Source material Start Marker
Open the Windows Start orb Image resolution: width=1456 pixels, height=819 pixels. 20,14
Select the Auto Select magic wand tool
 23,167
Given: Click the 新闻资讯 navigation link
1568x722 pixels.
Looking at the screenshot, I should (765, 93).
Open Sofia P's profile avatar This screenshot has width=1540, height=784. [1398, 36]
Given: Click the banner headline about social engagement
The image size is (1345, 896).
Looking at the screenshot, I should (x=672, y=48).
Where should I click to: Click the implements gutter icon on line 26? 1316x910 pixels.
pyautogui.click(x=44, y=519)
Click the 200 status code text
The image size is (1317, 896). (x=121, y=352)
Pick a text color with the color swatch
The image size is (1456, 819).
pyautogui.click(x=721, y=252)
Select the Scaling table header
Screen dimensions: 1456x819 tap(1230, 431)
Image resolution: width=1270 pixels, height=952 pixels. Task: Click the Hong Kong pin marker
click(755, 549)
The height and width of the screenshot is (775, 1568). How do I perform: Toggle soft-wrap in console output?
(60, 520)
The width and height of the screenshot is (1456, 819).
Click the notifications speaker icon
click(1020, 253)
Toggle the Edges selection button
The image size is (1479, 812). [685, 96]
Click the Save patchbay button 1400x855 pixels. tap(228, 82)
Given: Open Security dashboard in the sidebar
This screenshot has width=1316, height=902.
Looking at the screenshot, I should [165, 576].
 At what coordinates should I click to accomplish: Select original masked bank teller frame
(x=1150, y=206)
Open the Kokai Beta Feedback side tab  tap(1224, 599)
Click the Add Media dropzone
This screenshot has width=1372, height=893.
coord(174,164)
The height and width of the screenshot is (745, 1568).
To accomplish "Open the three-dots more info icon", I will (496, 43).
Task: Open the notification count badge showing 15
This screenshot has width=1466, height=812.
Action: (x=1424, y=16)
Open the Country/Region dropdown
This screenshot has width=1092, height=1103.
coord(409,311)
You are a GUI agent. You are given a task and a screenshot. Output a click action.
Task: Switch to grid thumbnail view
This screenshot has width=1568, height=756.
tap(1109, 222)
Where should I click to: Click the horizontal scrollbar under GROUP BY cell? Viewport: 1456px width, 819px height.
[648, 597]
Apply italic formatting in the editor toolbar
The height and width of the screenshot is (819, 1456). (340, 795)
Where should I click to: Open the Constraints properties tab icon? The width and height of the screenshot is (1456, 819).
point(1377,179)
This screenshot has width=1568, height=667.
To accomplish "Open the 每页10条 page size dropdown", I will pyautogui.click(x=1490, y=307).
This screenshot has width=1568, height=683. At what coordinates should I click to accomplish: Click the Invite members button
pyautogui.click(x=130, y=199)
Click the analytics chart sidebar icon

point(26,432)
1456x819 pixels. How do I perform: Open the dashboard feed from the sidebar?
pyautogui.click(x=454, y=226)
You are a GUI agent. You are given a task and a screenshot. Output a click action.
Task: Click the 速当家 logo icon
Source material End Marker
Task description:
Write down exactly the line with "Task: Switch to grid thumbnail view", then each line after it through the end of the data.

Output of the exercise:
Task: Switch to grid thumbnail view
This screenshot has width=1568, height=756.
tap(1109, 222)
Where should I click to: Click the horizontal scrollbar under GROUP BY cell? Viewport: 1456px width, 819px height.
[648, 597]
Apply italic formatting in the editor toolbar
The height and width of the screenshot is (819, 1456). (340, 795)
Where should I click to: Open the Constraints properties tab icon? The width and height of the screenshot is (1456, 819).
point(1377,179)
This screenshot has width=1568, height=667.
To accomplish "Open the 每页10条 page size dropdown", I will pyautogui.click(x=1490, y=307).
This screenshot has width=1568, height=683. At what coordinates should I click to accomplish: Click the Invite members button
pyautogui.click(x=130, y=199)
Click the analytics chart sidebar icon

point(26,432)
1456x819 pixels. How do I perform: Open the dashboard feed from the sidebar?
pyautogui.click(x=454, y=226)
You are a GUI agent. You are given a task and a screenshot. Output a click action.
Task: Click the 速当家 logo icon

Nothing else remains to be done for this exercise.